Let's look a bit deeper into the application to see which are the modules running:

  • yarpdev --device speech --lingware-context speech --default-language it-IT --robot r1 --pitch 80 --speed 110: to run the speech, by default in italian. You have to change the default-language to en-GB to switch to english;
  • yarpdev --device faceDisplayServer: to run the face;
  • yarpdev --device --context AssistiveRehab --from realsense2.ini: to run the camera;
  • faceExpressionImage: to visualize the expressions and the talking mouth on the robot's display;
  • iSpeak --package speech-dev: to make the robot speak;
  • yarpOpenPose: to detect 2D skeletons;
  • objectsPropertiesCollector: to store 3D skeletons within a yarp-oriented database;
  • skeletonRetriever: to produce 3D skeletons from depth and 2D skeletons;
  • attentionManager: to make the robot focus and follow a skeleton;
  • cer_gaze-controller: to control the robot's gaze;
  • motionAnalyzer --from motion-repertoire-rom12.ini: to analyze motion. This configuration file does not include the reaching exercise, which is under testing from the robot's point of view (the motion analysis is implemented);
  • skeletonPlayer: to replay the template skeleton;
  • skeletonScaler: to move/rescale the template skeleton;
  • feedbackProducer: to produce a feedback depending on the exercise;
  • actionRecognizer: to recognize the exercise being performed;
  • feedbackSynthetizer: to generate a verbal feedback;
  • yarpview: to visualize depth and RGB image with 2D skeletons;
  • skeletonViewer: to visualize 3D skeletons;
  • yarpscope: to visualize the metric on the movement in real-time;
  • interactionManager: to supervise the interaction;
  • ctpService (for each arm): to send commands to the robot's arms;
  • cer_reaching-solver + cer_reaching-controller (for each arm): to let the robot performing a reaching task.

When you want to stop the interaction, hit stop in yarpmanager. You can produce two final reports (in italian and english) of the performed exercises by opening a terminal and typing:

assistive-rehab-generate-report.sh

report

For generating the offline report, you will need to install the following python libraries (you can install them through pip install):

  • scipy
  • numpy
  • matplotlib
  • pandas
  • glob
  • jupyter
  • plotly

    plotly

    You need to enable jupyter extension to allow plotly to work in jupyter notebook: pip install "notebook>=5.3" "ipywidgets>=7.2" --user.
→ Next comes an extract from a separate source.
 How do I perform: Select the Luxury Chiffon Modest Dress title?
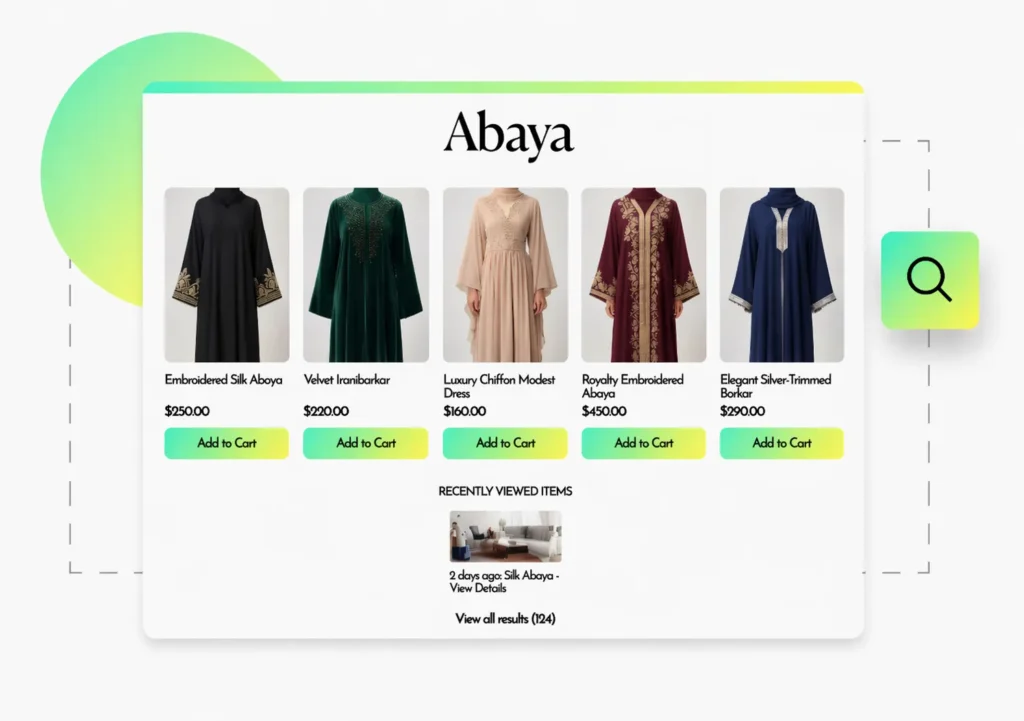click(499, 386)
Two html files will be created in the folder where you run the script.

Note

Producing the report might take a while, as all the files whose names equal the name of the most recent file are processed. This allows us to create a report not only of the current session, but also of the clinical evolution of the patient.

The basic app integrated with face recognition: AssistiveRehab-faces.xml

The AssistiveRehab-faces.xml.template builds upon the basic app, introducing additional modules for face recognition, which are the following:

R1-mk2

On R1-mk2, the face recognition pipeline is run on r1-torso2, which has to be available.

  • humanStructure: to restrict the area of recognition around human faces;
  • caffeCoder: to extract a representation of the cropped image;
  • linearClassifierModule: to classify the extracted features;
  • faceRecognizer: to label human faces.

For running the demo, click on Assistive_Rehab_with_Faces_App in yarpmanager, hit run and then connect.

Note

caffeCoder takes a while to load the network. Therefore, before hitting connect, wait some seconds. You can click the refresh icon and check when the caffeCoder ports become green.

The demo is similar to the basic one, but now the robot interacts with people using their names!

Tip

If you want to train the network with your face to the face database, you can use the provided API.